Another candidate was SVM, which we did apply, but which was less successful with a linear kernel and would possibly need a non-linear kernel to improve accuracy. In terms of the variation of accuracy, precision, recall and F1 score between courses, the best performing course, ‘Shakespeare’, was the longest (10 weeks), with a relatively good amount of data available (5 runs). The worst performing course, on the other hand, ‘Babies in Mind’, was the shortest (4 weeks).

Thus, for all methods, long courses, such as ‘Shakespeare’ (spanning over 10 weeks) and ‘Big Data’ (taking 9 weeks), perform better. Moreover, it seems that the longer the course, the better the prediction, as the prediction for the 10-week course on Shakespeare outperforms the prediction of the 9-week course on Big Data across all methods consistently, for both training and test set. Our accuracy is very high - between 8294% across all courses. This is equivalent to the current best in breed from the literature, but utilised far fewer indicators to achieve a much earlier success. This is due to the careful selection process of the two features, which are both generic, as well as informative. One important reason of why the two early, first week features were enough for such good prediction is the fine granularity of the mapping of these features – for each FutureLearn ‘step’ (or piece of content) we could compute both number of accesses as well as time spent. Thus, the application of the features for the first week transformed into a multitude of pseudo-features, which would explain the increased prediction power. Nevertheless, this method is widely applicable and does not detract from the generalisability of our findings.

Importantly, we have managed to predict only based on the first week of the course, how the outcome will look like. For some courses, this represents prediction based on a quarter of the course (e.g., for Babies in Mind). For others, the prediction is based on data from one tenth of the course, which is a short time to draw conclusions from.

A few further important remarks need considered. Firstly, the data pre-processing is vital: here we want to draw the attention especially to the balancing of the data. For such extremely skewed datasets as encountered when studying MOOC completion, where averages of 10% completion are the norm, prediction can ‘cheat’ easily: by, e.g., just predicting that all students fail, we would obtain a 90% completion rate! In order to avoid such blatant bias, we balance the data.

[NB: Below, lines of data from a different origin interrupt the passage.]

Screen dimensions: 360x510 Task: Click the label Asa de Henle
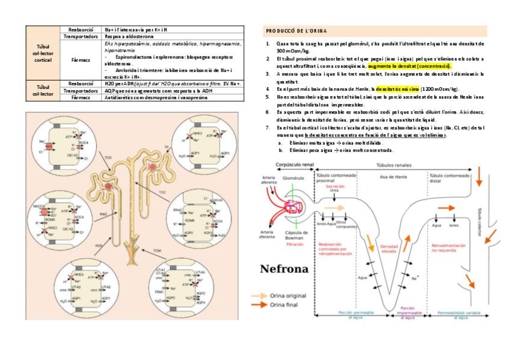point(391,177)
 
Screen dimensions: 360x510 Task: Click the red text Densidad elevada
point(390,249)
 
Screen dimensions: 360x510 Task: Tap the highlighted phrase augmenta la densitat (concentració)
point(409,66)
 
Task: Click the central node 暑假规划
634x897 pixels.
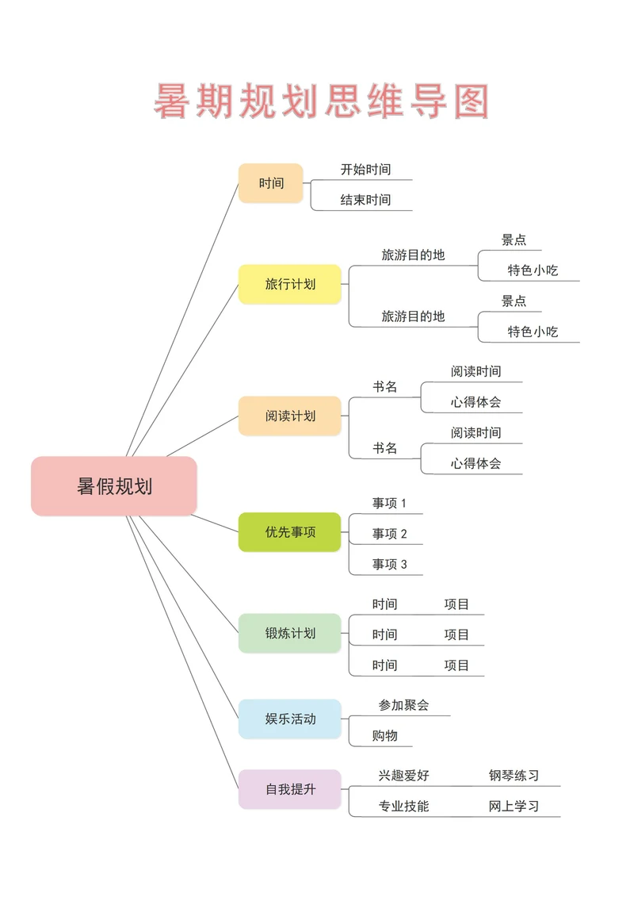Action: [x=114, y=486]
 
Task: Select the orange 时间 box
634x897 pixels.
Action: [x=271, y=183]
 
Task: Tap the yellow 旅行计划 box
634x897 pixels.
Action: [x=290, y=284]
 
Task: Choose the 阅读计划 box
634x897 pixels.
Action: [x=290, y=416]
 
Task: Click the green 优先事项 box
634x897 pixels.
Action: [x=290, y=532]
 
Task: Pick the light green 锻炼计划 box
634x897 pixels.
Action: [x=290, y=633]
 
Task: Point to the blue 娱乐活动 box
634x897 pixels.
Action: [x=290, y=719]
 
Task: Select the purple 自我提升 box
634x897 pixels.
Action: [x=290, y=789]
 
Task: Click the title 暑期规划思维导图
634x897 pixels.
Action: [x=322, y=102]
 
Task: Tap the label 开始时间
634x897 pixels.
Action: [x=365, y=170]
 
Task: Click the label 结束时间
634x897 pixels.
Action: [x=365, y=200]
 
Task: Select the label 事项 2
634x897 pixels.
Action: [x=389, y=534]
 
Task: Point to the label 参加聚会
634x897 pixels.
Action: [x=403, y=704]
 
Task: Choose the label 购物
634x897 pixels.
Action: [x=385, y=735]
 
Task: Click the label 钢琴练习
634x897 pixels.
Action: [x=514, y=776]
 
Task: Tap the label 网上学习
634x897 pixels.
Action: [x=514, y=806]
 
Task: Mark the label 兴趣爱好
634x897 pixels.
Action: [x=403, y=776]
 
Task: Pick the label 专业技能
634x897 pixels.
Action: [x=403, y=806]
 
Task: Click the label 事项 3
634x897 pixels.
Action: [x=389, y=564]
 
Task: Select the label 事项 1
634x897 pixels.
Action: [x=389, y=503]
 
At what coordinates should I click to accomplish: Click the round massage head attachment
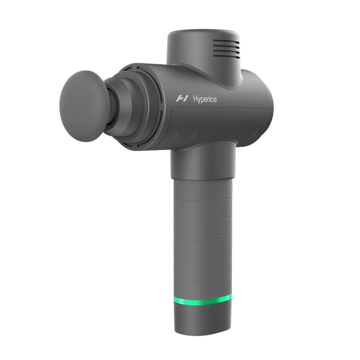pos(83,105)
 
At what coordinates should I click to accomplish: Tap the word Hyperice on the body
pos(205,99)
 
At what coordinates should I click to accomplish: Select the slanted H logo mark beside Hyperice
pos(182,99)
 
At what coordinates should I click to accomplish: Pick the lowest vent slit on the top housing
pos(227,55)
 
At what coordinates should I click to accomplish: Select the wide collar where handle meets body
pos(203,160)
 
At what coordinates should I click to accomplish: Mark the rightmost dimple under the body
pos(253,135)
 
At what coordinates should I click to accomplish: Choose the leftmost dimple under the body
pos(175,136)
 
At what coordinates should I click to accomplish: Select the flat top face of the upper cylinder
pos(204,35)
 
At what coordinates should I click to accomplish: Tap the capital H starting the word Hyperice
pos(195,99)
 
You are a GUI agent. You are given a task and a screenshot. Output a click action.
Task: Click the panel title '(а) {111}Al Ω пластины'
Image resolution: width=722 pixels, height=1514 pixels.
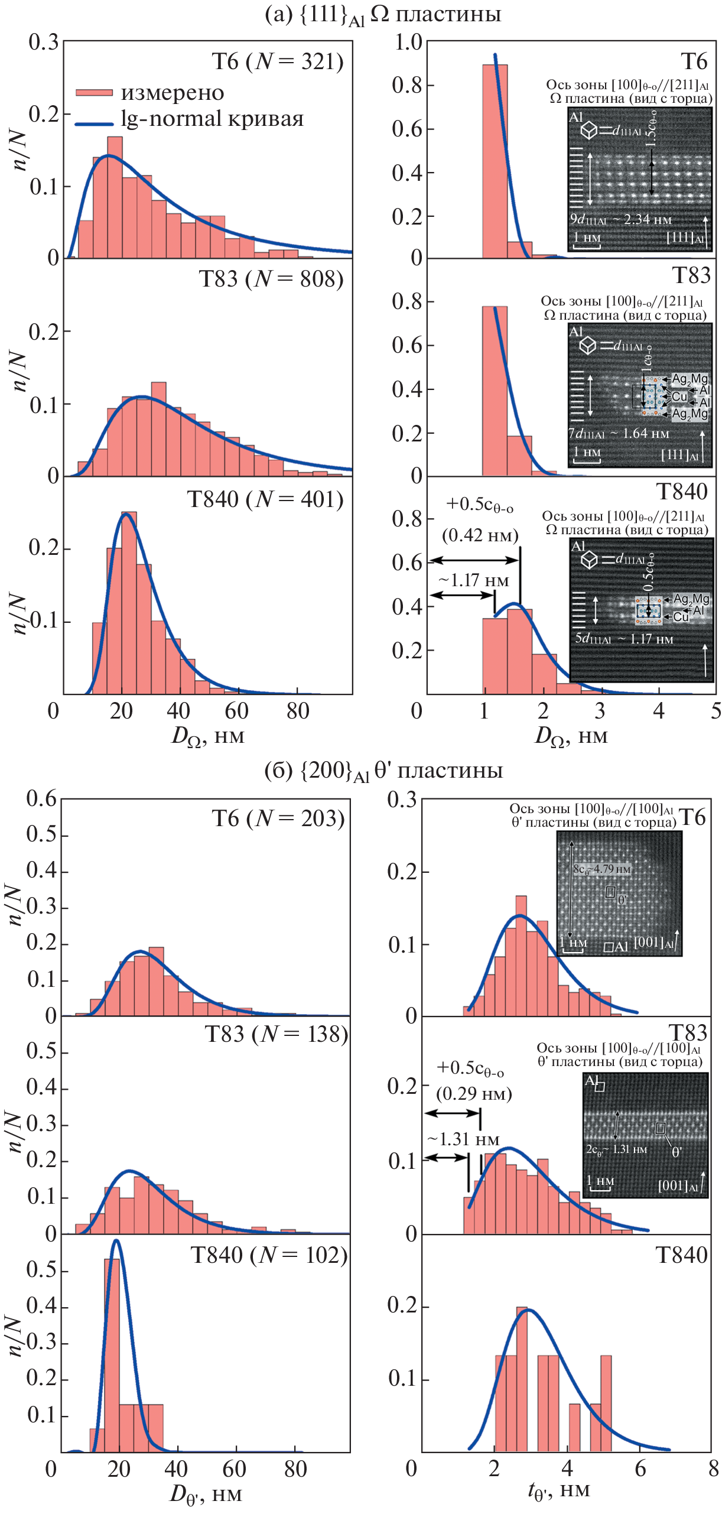click(x=383, y=14)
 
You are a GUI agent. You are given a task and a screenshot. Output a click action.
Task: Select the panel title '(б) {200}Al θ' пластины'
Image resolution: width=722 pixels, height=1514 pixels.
click(x=383, y=771)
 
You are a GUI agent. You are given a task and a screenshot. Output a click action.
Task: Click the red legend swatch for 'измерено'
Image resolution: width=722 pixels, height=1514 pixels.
click(x=94, y=93)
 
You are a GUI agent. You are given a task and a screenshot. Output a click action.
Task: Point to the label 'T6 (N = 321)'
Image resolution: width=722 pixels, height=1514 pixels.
click(x=278, y=61)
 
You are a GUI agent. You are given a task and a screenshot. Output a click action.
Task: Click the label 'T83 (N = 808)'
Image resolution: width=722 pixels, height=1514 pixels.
click(x=271, y=279)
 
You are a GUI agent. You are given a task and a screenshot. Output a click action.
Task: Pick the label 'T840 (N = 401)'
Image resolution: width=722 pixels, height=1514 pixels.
click(x=265, y=499)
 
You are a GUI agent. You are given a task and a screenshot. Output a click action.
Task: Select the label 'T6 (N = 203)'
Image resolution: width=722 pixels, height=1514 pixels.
click(x=278, y=818)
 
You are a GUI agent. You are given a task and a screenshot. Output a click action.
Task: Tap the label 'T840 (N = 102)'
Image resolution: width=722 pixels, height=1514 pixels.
click(x=269, y=1256)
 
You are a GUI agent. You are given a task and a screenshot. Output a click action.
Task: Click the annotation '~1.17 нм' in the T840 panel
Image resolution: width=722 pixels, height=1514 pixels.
click(x=474, y=580)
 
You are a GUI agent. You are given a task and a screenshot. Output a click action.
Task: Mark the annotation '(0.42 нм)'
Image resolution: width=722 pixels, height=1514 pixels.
click(x=480, y=535)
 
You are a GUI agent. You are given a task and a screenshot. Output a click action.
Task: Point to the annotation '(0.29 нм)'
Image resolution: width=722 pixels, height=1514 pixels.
click(x=474, y=1094)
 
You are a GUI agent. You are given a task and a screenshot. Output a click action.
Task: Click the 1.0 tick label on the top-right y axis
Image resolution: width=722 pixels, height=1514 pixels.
click(x=408, y=43)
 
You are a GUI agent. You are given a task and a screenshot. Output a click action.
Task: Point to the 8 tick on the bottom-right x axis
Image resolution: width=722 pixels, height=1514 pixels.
click(x=713, y=1468)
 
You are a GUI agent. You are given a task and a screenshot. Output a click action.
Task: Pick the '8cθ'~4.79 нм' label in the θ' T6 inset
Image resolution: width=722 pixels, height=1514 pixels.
click(x=602, y=869)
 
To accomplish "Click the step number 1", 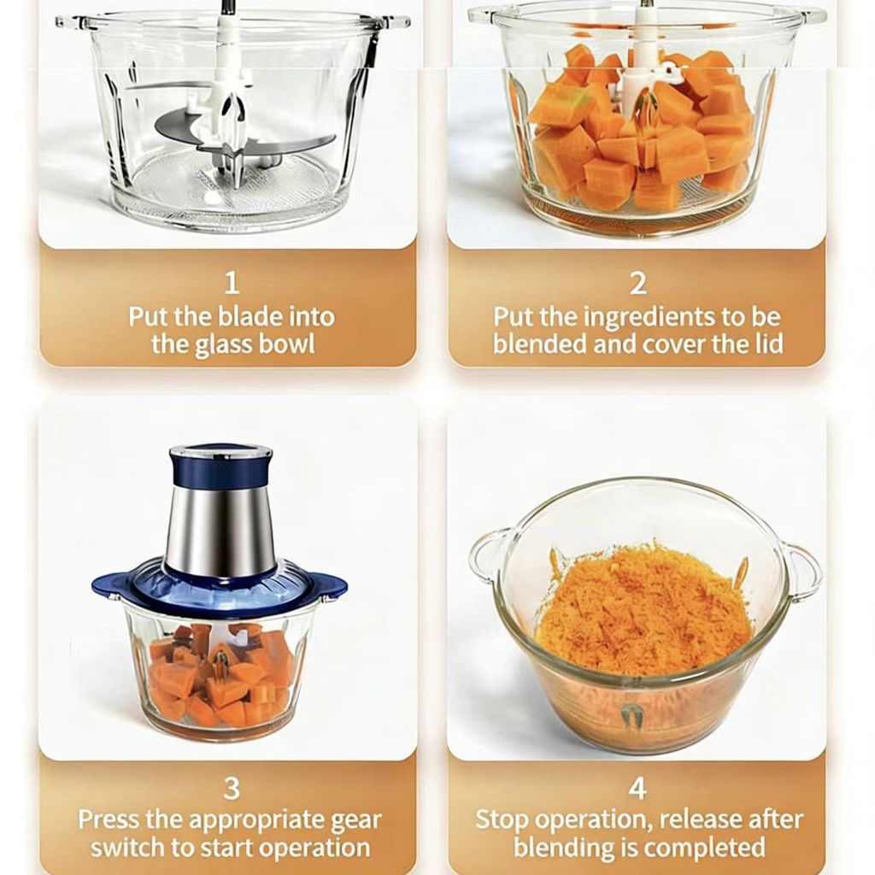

Furthermore, the way the data is reported is important. Many studies just report the average for the success measure (be it accuracy, recall, precision, F-score, etc.) over the two categories. As we can see above, the difficulty in the problem we are tackling is the prediction of the completers: thus, it would be easy to hide the poor prediction on this ‘hard’ category, by averaging the prediction across categories and students. To ensure this is not happening, we provide in this paper separate measures for each category, so the results we are reporting don’t suffer from this bias.

6 Conclusion

In this paper, we have shown the results from our original study that demonstrates that we can provide reliable, very early (first week) prediction based on two easily obtainable features only, thus via a light-weight approach for prediction, which allows for easy and reliable implementation across various courses from different domains. Such an early and accurate predictive methodology does not yet exist beyond our research and as such this is the first in this class of model. We have shown that these two features can provide a ‘good enough’ performance, even outperforming state of the art solutions involving several features. The advantage of such an approach is clear: it is easier and faster to implement across various MOOC systems, and does require the existence of only a limited amount of information points. The implementation itself is light-weight, and is much more practical when considering an on-the-fly response, and has a limited cost in terms of implementation resources, and more importantly, in terms of time. The results we have obtained are based on balanced datasets, and we report success indicators across both categories, completers and non-completers. We thus avoid both bias in terms of unbalanced datasets, as well as bias based on averaging.